Spark & Databricks
==================

This tutorial demonstrates how deepchecks can be used on the Databricks ML platform using Spark. We will build a
logistic regression model on top of the Adult dataset, a sample dataset that is automatically available on every
databricks workspace.

Loading the dataset
-------------------
We first define the dataset schema and then load it as a Spark dataframe.

.. code-block:: python

    schema = """`age` DOUBLE,
    `workclass` STRING,
    `fnlwgt` DOUBLE,
    `education` STRING,
    `education_num` DOUBLE,
    `marital_status` STRING,
    `occupation` STRING,
    `relationship` STRING,
    `race` STRING,
    `sex` STRING,
    `capital_gain` DOUBLE,
    `capital_loss` DOUBLE,
    `hours_per_week` DOUBLE,
    `native_country` STRING,
    `income` STRING"""

    dataset = spark.read.csv("/databricks-datasets/adult/adult.data", schema=schema)

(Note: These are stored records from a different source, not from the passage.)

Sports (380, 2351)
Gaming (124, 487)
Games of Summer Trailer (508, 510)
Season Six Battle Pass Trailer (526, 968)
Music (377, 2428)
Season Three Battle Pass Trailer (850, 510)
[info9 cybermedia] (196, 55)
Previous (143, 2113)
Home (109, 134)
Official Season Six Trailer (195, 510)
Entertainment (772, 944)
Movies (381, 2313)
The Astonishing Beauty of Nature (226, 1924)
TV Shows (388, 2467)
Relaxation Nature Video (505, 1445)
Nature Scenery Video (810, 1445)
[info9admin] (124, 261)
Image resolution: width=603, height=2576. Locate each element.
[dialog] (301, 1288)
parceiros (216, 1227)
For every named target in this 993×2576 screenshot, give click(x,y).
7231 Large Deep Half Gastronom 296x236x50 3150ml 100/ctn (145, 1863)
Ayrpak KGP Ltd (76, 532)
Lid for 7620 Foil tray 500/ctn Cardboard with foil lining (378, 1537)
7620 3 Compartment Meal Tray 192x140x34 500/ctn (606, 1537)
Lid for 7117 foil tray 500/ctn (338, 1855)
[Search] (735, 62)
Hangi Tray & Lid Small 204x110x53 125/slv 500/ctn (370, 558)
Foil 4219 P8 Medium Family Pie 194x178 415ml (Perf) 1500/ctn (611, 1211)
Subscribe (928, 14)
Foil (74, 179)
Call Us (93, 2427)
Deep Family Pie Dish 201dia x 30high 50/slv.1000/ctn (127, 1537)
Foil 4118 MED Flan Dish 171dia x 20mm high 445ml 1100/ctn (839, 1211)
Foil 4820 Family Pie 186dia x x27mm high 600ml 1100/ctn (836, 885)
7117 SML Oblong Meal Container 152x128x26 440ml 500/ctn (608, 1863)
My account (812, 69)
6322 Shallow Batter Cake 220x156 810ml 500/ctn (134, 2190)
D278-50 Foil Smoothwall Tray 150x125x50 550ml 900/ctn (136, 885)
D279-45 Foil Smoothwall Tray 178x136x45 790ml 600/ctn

    # Splitting the data to train/test set
    trainDF, testDF = dataset.randomSplit([0.8, 0.2], seed=42)

Defining deepchecks Dataset
---------------------------
We first convert the spark DataFrame to a pandas dataframe deepchecks can work with.

.. note::
    Conversion to a pandas dataframe will load the data into memory. If you have a large dataset, is is recommended to
    sample the data first. Logically, it is OK to sample since anyway most of the checks will be performed on a small
    subset of the data.

.. code-block:: python

    from deepchecks.tabular import Dataset

    pd_train = trainDF.toPandas()
    pd_test = testDF.toPandas()

    ds_train = Dataset(pd_train, label='income', cat_features=['workclass', 'education', 'marital_status', 'occupation', 'relationship', 'race', 'sex', 'native_country'])
    ds_test = Dataset(pd_test, label='income', cat_features=['workclass', 'education', 'marital_status', 'occupation', 'relationship', 'race', 'sex', 'native_country'])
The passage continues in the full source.